It's not just age, however, that makes Kim appear frail. When he came to office nearly five years ago, he was a towering moral figure — Asia's Nelson Mandela, according to his many admirers. Jailed, beaten and threatened with death, he was the face of the struggle for democracy in South Korea. You felt he had the chance to become not just a good President but a great one. But with barely three months to go before he hands over power to the winner of South Korea's Dec. 19 presidential election, Kim has become a lonely, almost tragic figure, deeply unpopular, politically spent and increasingly irrelevant.

It isn't the end I imagined when I watched Kim on a day few Koreans thought would ever come: his inauguration on Feb. 25, 1998. Political rivals, diplomats, even pop stars were in attendance as he swore the oath of office under a clear blue winter sky on the steps of the National Assembly. The mood wasn't festive — South Korea was in the throes of the Asian financial crisis (appropriately, the inaugural music included Paul Simon's Bridge Over Troubled Water). But it was a soaring, hopeful moment for the nation, the first peaceful transfer of power to an opposition party in half a century.

Fast-forward to today, and kill the music. A deep sense of disappointment has replaced the promise of the inauguration. A President who came to office pledging to end what Koreans call "money politics" has seen two of his three sons convicted of corruption in the past six months. In the eyes of average Koreans, Kim might as well have taken the bribes himself. Kim spent much of his presidency trying to coax North Korea's reclusive Kim Jong Il out of his lair. His unprecedented trip to Pyongyang in June 2000 lifted the hopes of millions of Koreans, won him the Nobel Peace Prize, and looked as if it would be his greatest legacy. But in the end, even the President's nordpolitik came to seem flawed. North Korea's recent disclosure of a secret nuclear arms program drove a stake through his cherished policy of rapprochement. After gambling so much on North Korea's leader, Kim will leave office savoring the sour taste of betrayal.

The irony is that Kim achieved much by the standards of most presidencies. Yanking South Korea out of the Asian crisis in record time, he laid the foundations for a more trans-parent, competitive economy — and the brisk growth his country is enjoying today. Under his watch, South Korea became more democratic, wired and hip. The summer's World Cup showed Kool Korea's younger generation at its exuberant best. Kim himself was never cool — he looked a little silly trying to pass as a football fan with a starchy new baseball cap perched awkwardly on his head. But he enabled the establish-ment of a freer, more open and globalized society.

Koreans are harsh on their leaders, expecting them to build Camelots. But in some ways, Kim has himself to blame. Even his supporters say he was better as an opposition leader than as a President. His habit of relying on a small clique of family and friends and a self-confidence border-ing on arrogance helped him survive as a dissident. As President, that trait was a liability. Kim ran an imperial presidency — while he fought for democracy, he never fully understood that its rules applied to him as well.

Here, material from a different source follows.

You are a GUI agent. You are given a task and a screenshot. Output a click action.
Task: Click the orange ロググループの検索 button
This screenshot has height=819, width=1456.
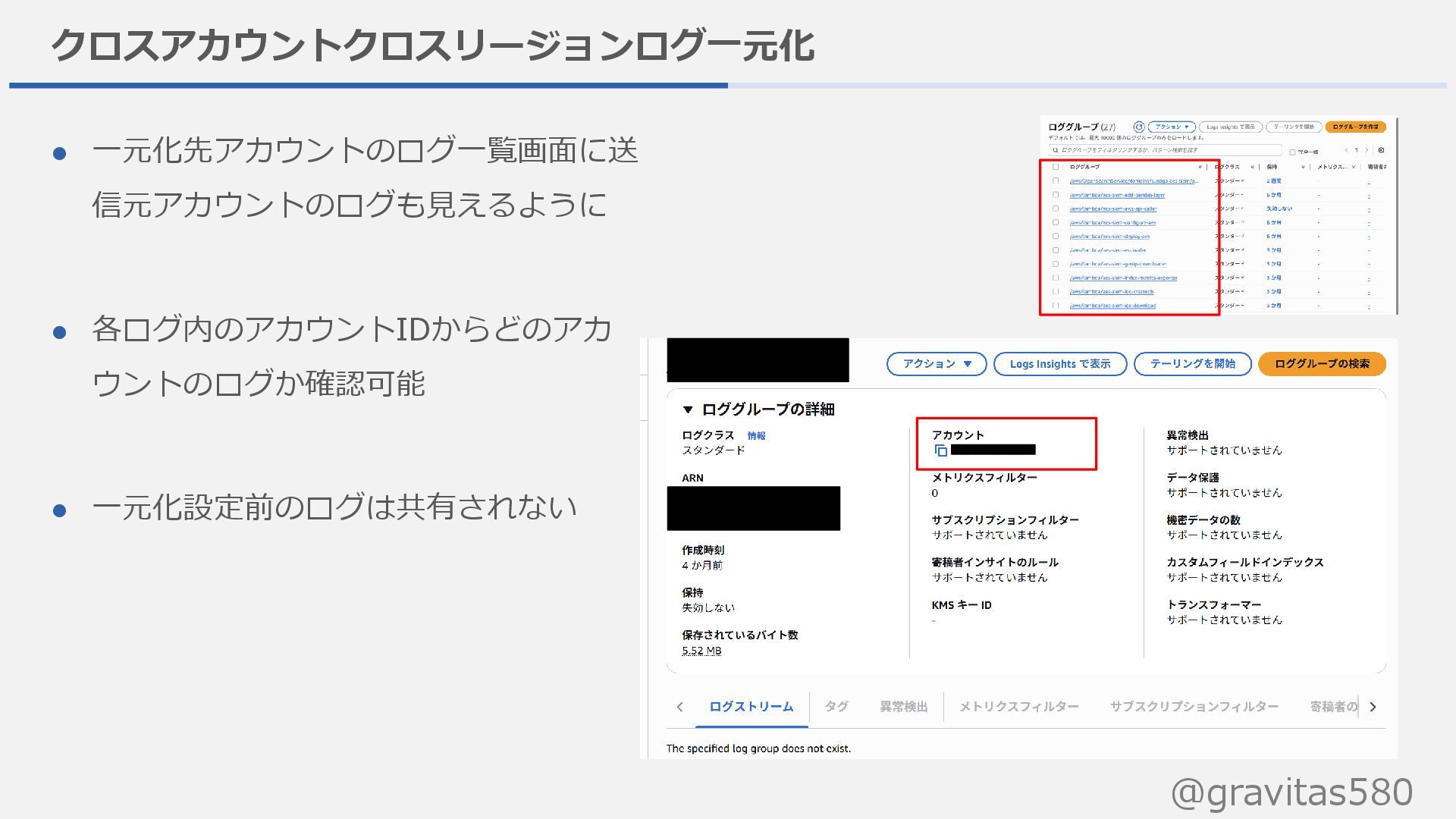click(1321, 364)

At the Blue House, I walked with Kim to the lawn to have some pictures of him taken beside a bed of red and white roses. The four presidential dogs were barking from their pen in a corner of the lawn. Kim settled into a chair, relaxed and asked after my wife. He could have been any Korean grandfather entertaining a younger visitor. He told me he was planning to become "an ordinary citizen" after he left the presidency. As the sun dipped behind the green-blue ceramic eaves of the Korean-style residence, to become a regular Korean seemed the best he could hope for. He waved good-bye and shuffled back inside. An aide whispered to him: "The minister is waiting." Not for much longer. Kim Dae Jung's term, which began so full of promise, ends sadly, with an old man unwanted by his people.